If the above still doesn't resolve the issue, can you try to remove the dynamic crypto map from the ASA (no crypto map mymap 30000 ipsec-isakmp dynamic easyvpn), clear the tunnel, and try to initiate the tunnel again between the ASA and SonicWall and grab the output of "show cry isa sa" and "show cry ipsec sa". I am curious to see why it is still referring to the easyvpn crypto map. When you remove the dynamic crypto map, the dynamic lan-to-lan and remote access vpn client will not work.

hansspark · ‎01-06-2011

sorry it wasn't a typo on cisco config. It happened when I copy it to the text file.The acl l2l is same as you mentioned and Keepl alive is also disabled on sonicwall. But I have a doubt over access-list. In "access-list l2l extended permit ip host voip pubic ip 192.168.10.0 255.255.255.0" the source ip is mentioning as voip ip. Then the packet with source ip as voip public ip will only fall in this acl. am I right? .Then If the first packet is coming from

192.168.10.0/24 to voip ip then it will not fall on this acl (because it's destination ip is voip ip not source), but that will create the tunnel.( I believe that first packet is initiating the tunnel.) Will that be the reason it falls in to dynamic crypto map?

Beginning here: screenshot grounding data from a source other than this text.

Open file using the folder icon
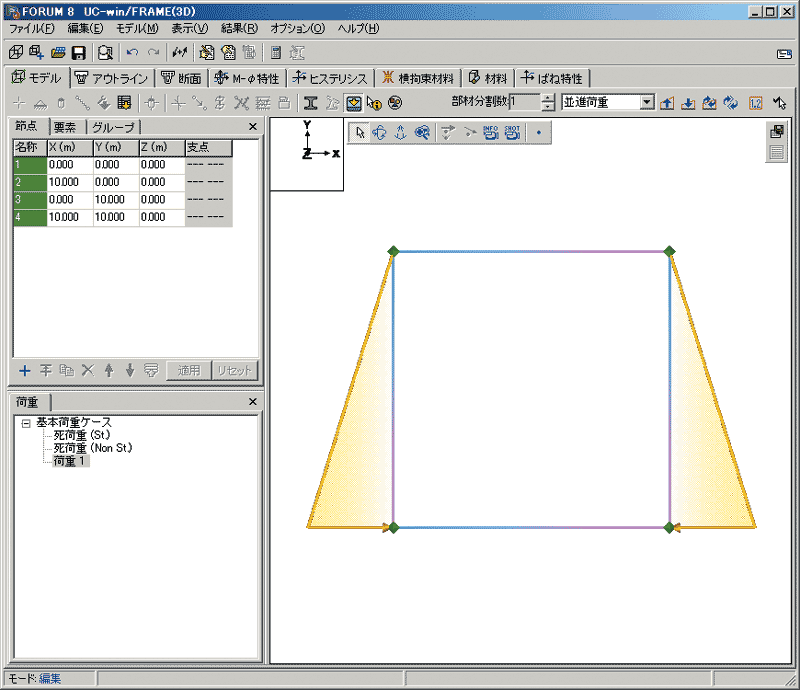pos(58,52)
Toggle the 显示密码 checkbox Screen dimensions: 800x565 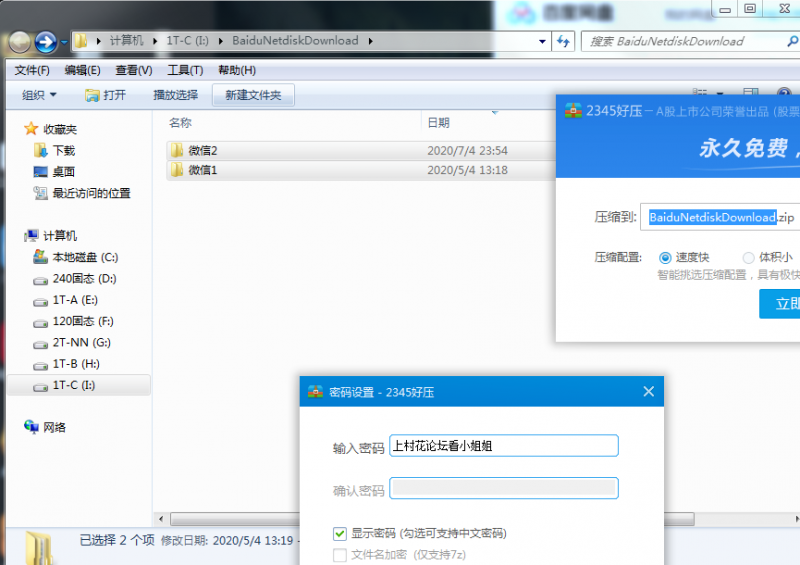click(x=340, y=533)
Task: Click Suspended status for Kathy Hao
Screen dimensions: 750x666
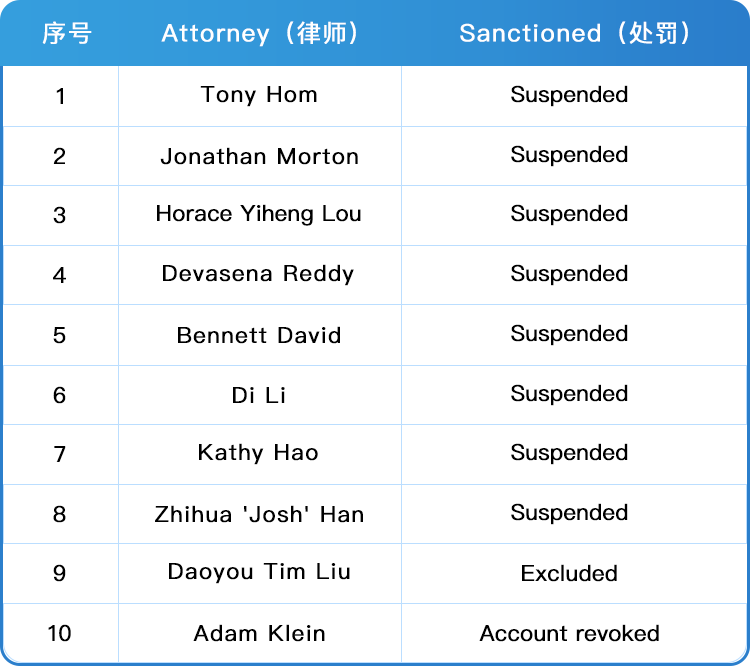Action: tap(569, 453)
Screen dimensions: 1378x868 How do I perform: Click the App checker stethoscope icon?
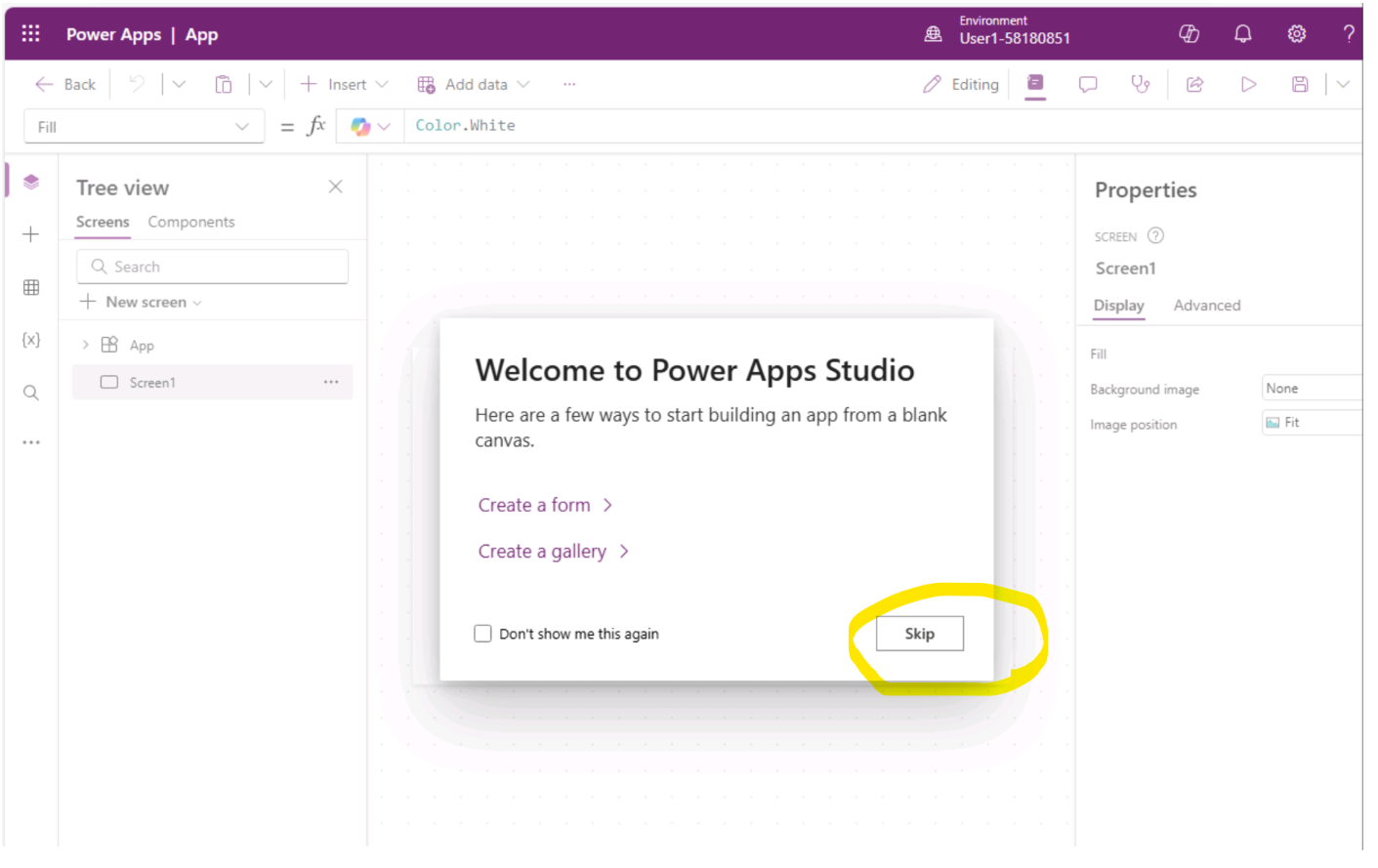tap(1140, 85)
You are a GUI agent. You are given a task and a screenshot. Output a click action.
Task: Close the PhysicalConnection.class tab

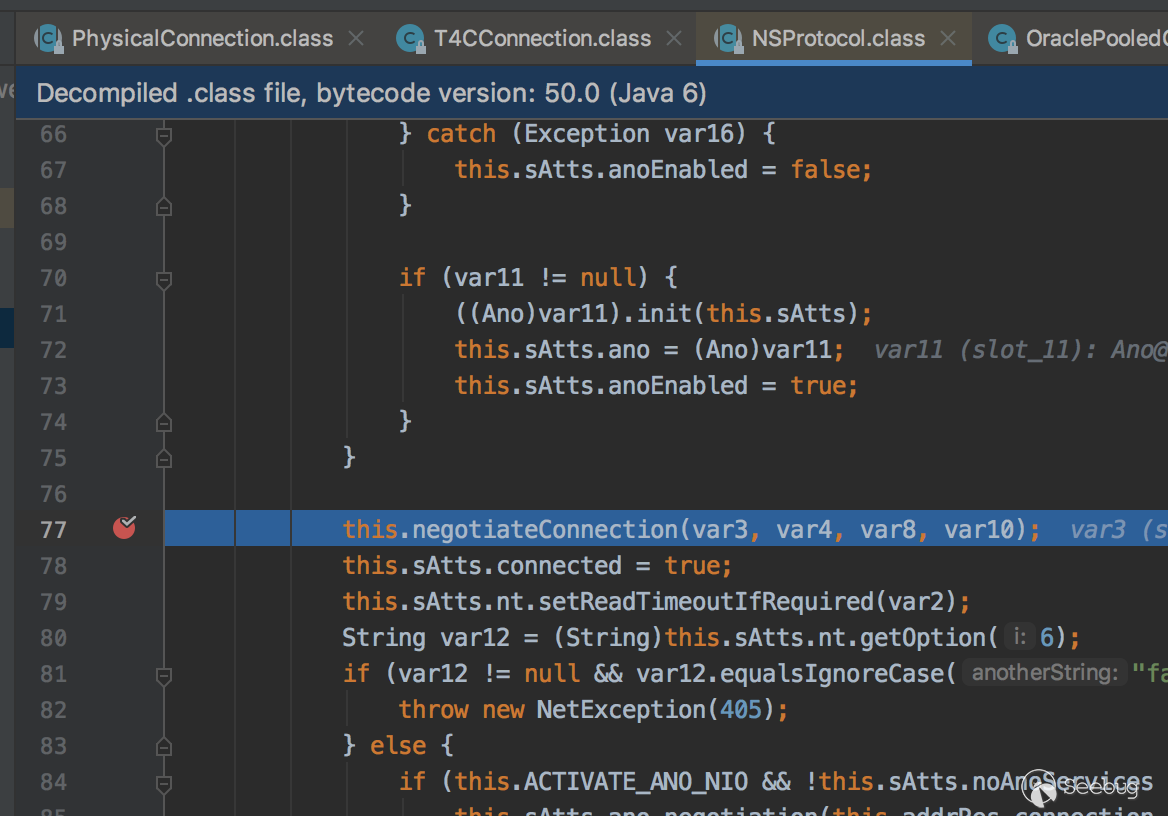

I wrote "nat (outside) 1 192.168.10.0 255.255.255.0" rule for the public access of 192.168.10.0/24 through ipsec. Otherwise their source ip will be in 192.168.10.0/24 range and will be blocked by other firewalls. am I right?

After hetting your reply , I will check with removing dynamic crypto.

Jennifer Halim · ‎01-06-2011

No, that is not correct.

Crypto ACL will identify what traffic should be encrypted from the ASA end towards the SonicWall end.

So assuming that VOIP server is at the ASA end, and the SonicWall LAN is 192.168.10.0/24.

On the ASA, you will have crypto ACL that says from VOIP server towards 192.168.10.0/24, and on SonicWall, you will have crypto ACL that says from 192.168.10.0/24 towards VOIP server.

And since the first packet is from 192.168.10.0/24 (behind SonicWall) towards VOIP server, it will be encrypted and send across the VPN tunnel as you have defined that in the crypto ACL.

For ""nat (outside) 1 192.168.10.0 255.255.255.0" rule for the public access of 192.168.10.0/24 through ipsec.", that is not correct.

192.168.10.0/24 will access the public internet via SonicWall (packet is not encrypted and sent towards the tunnel because it is not defined in the crypto ACL). So only traffic defines in the crypto ACL will be encrypted and sent through the tunnel, ie: between 192.168.5.0/24 and 192.168.10.0/24, and between VOIP server and 192.168.10.0/24. Everything else will go out to the Internet as normal (not encrypted, in clear text).

hansspark · ‎01-07-2011

Sorry for confusing you with "nat (outside) 1 192.168.10.0 255.255.255.0". What I meant , even for accessing voip ip (which is in internet) from sonicwall end (192.168.10.0/24) need this nat rule . am I right? othrewise packets from sonicwall LAN , destined to voip ip have source ip in (192.168.10.0/24) range.

Jennifer Halim · ‎01-07-2011

Yes, you are totally right on that point. Spot on... you will need to NAT the SonicWall LAN subnet to be able to access the VOIP server on the Internet.

hansspark · ‎01-20-2011

Hi Jeniffer first of all I am really apreciating your support in this issue. I deleted l2l acl and created again , that done the magic.

Now it works!!! There is no packet drop after the life time period.I belive there might be some typo in l2l acl...once again thanks for your support.